WORK REQUIRED: Filter the entries for lines with the word "computer".

[Stored data]
=-=-=-=-=
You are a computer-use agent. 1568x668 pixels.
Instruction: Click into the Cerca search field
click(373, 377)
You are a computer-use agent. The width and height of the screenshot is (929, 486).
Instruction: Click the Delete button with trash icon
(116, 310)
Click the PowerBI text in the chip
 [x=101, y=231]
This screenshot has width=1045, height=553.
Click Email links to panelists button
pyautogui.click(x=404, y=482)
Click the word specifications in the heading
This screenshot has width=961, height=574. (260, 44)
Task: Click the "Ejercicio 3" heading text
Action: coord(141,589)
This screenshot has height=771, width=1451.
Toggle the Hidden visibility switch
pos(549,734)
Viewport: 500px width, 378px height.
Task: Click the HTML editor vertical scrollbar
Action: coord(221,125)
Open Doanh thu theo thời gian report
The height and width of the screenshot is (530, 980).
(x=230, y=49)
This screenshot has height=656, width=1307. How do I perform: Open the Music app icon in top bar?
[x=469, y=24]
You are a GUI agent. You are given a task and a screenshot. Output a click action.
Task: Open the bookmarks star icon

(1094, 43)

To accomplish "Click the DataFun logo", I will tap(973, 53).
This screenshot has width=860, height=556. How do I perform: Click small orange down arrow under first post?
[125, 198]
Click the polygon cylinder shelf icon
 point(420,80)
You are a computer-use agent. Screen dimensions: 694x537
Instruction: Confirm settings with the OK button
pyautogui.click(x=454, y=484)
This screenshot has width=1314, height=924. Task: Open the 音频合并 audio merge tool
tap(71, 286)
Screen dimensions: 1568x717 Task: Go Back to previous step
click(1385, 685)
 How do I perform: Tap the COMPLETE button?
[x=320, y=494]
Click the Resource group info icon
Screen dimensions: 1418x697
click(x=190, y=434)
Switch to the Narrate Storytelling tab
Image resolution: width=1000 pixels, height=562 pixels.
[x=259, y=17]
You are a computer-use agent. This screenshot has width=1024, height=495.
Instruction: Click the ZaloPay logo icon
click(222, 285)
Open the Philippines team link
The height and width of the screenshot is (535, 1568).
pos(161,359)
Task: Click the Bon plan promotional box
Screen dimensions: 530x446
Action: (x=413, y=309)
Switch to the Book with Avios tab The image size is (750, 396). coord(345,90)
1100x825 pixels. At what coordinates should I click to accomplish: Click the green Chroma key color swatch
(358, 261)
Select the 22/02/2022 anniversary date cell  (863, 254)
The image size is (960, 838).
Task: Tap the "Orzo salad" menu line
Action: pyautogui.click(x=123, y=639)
=-=-=-=-=
SOLUTION TO THIS TASK:
You are a computer-use agent. 1568x668 pixels.
You are a computer-use agent. The width and height of the screenshot is (929, 486).
You are a computer-use agent. Screen dimensions: 694x537
You are a computer-use agent. This screenshot has width=1024, height=495.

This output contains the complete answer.